BİR SİYASİ PROPAGANDA ARACI OLARAK KOOPERATİF
Neoliberal ekonomi politikalarının neden olduğu eşitsizlik, sosyal güvenlik ağlarının zayıflamasından kaynaklanan yoksullaşma ve kronik işsizlik, düşük işgücüne katılım oranları gibi yapısal sorunlar göz önüne alındığında alternatif ekonomik arayışların, dayanışma ekonomilerinin ve kooperatiflerin bir çare olarak görülmesi şaşırtıcı değil. Ancak şaşırtıcı olan, bu girişimlerin önemli bir kesiminin yerel dinamikler ve vatandaş inisiyatifleri yerine belediyeler, sivil toplum örgütleri ya da düşünce kuruluşlarının öncülüğünde kurulması. Kooperatiflerin dış kaynaklardan destek alması ve dış paydaşlarla iş birliği yapması anlaşılır bir şey ama doğrudan dış kaynaklar tarafından kurulması, evrensel kooperatifçiliğin katılımcı ve demokratik yönetişim anlayışıyla bağdaşmıyor.
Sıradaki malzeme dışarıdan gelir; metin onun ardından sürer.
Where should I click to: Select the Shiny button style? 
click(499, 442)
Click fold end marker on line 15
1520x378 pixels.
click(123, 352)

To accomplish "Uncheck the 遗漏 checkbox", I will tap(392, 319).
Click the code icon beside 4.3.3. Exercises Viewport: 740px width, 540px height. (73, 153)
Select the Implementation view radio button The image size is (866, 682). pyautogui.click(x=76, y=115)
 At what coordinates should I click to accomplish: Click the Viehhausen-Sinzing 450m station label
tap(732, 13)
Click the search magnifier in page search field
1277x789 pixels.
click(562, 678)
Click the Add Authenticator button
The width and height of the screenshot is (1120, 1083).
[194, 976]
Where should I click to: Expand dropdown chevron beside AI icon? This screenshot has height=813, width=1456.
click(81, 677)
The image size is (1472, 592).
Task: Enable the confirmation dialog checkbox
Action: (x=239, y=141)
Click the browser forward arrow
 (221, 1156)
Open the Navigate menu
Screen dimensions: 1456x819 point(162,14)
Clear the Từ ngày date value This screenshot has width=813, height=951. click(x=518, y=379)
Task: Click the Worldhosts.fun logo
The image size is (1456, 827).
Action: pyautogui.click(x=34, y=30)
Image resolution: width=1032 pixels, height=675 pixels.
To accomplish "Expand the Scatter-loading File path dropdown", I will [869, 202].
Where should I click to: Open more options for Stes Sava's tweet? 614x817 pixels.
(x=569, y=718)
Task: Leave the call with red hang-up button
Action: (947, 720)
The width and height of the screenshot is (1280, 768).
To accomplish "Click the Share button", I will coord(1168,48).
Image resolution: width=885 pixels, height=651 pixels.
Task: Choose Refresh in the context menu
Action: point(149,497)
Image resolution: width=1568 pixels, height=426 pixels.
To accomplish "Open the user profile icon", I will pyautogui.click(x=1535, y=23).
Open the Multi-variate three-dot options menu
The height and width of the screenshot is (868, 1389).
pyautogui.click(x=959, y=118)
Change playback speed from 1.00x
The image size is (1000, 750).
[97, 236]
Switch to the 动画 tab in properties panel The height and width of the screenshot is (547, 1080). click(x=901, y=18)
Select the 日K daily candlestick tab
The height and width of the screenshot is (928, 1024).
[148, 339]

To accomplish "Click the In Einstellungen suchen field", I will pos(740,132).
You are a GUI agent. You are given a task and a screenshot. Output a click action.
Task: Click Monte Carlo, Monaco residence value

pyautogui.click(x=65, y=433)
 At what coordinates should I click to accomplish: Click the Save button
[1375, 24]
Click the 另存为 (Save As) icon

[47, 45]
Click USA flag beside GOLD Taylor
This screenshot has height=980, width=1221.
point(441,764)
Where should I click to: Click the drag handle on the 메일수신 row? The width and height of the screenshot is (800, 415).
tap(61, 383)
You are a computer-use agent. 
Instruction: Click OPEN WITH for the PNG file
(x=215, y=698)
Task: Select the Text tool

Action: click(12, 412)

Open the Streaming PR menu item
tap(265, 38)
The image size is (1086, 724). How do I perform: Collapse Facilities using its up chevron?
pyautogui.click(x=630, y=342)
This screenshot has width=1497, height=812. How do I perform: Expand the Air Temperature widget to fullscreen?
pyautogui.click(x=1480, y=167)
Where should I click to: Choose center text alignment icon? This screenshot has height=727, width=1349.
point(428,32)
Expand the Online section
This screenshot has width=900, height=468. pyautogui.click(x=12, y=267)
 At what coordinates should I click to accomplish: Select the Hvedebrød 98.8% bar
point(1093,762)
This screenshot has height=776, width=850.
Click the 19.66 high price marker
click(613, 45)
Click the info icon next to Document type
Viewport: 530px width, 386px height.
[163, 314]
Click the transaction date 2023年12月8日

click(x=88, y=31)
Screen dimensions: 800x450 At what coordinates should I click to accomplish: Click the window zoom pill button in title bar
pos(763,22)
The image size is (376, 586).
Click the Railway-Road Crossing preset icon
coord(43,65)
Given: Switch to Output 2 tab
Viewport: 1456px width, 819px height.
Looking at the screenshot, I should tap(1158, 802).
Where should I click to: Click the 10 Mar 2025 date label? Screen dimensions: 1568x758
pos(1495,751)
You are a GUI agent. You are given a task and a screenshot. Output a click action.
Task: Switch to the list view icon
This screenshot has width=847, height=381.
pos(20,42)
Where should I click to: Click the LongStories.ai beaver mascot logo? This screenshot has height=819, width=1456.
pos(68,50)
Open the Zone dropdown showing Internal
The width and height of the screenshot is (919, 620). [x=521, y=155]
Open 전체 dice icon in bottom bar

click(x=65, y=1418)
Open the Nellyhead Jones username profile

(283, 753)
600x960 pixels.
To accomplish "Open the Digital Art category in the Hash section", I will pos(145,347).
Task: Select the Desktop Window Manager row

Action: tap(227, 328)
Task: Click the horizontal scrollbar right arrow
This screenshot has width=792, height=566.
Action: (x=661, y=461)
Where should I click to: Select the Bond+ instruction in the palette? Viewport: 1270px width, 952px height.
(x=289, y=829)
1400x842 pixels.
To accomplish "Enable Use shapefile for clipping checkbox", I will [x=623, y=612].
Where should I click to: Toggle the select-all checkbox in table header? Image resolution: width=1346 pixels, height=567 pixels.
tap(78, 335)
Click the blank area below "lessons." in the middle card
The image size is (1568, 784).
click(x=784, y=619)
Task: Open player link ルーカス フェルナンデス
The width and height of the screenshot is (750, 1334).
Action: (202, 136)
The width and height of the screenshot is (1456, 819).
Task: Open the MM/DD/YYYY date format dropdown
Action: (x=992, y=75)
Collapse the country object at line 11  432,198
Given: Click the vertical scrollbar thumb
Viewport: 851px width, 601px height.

Dışarıdan desteklenen kooperatiflerin bağımsız ve kendi ayakları üzerinde duran ekonomik yapılar olma motivasyonları sınırlı oluyor, çünkü hali hazırda verili kabul ettikleri bir destekle yola çıkıyorlar.
Sivil toplum örgütleri ve düşünce kuruluşlarının desteğiyle kurulan kooperatiflerde sıklıkla yabancı fonlar kullanılıyor, gelen fonun önemli bir kısmı bu kuruluşlar için kullanılırken geri kalanı da kooperatif kurulumunda kullanılıyor. Ancak bazı durumlarda, kooperatifin kurulması amaç değil, yabancı fonlardan faydalanmak için araç oluyor. Bu nedenle birçok kooperatif de fon ve kurumsal destek tükendiğinde kendi başına ayakta kalacak kapasiteden yoksun kalıyor.
Kooperatifin dış paydaşlarla yapacakları iş birliklerinin evrensel kooperatifçilik anlayışıyla uyumlu olması bir zorunluluk, bu zorunluluk yasal düzenlemeyle garanti altına alınabilir. Kooperatifçiliğin ekonomik ve sosyal hedeflerini bu evrensel ilkelerden sapmadan ve başka aktörlerin aracı olmadan gerçekleştirmeleri yasal, kurumsal ve sosyal desteklerle sağlanabilir. Bu sayede kooperatifçilik ilkelerini hayata geçirememiş, ölü doğmuş yapılar yerine ortaklarına fayda sağlayan ve paydaşlarıyla dengeli ilişkiler yürüten uzun soluklu kooperatifler kurmak mümkün olabilir.
Bu hafta yapılan yasa değişikliğini olumlu bir adım olarak görmek mümkün. Fakat bu adımın gerçek anlamda bir dönüşüm yaratması ve kooperatiflerin sosyal ve ekonomik kalkınmaya katkısını en üst düzeye taşıyabilmesi için ek düzenlemeler kaçınılmaz. Bu düzenlemelerin ancak ve ancak kooperatiflerin ve ortaklarının, üst birliklerin, ilgili sivil toplum kuruluşlarının, bakanlık temsilcilerinin ve katkı sunacak tüm paydaşların katılımıyla yapılması gerektiği, kapsayıcı, demokratik ve şeffaf bir biçimde yürütülmesiyle gerçekleşeceği ise gözden kaçırılmamalıdır.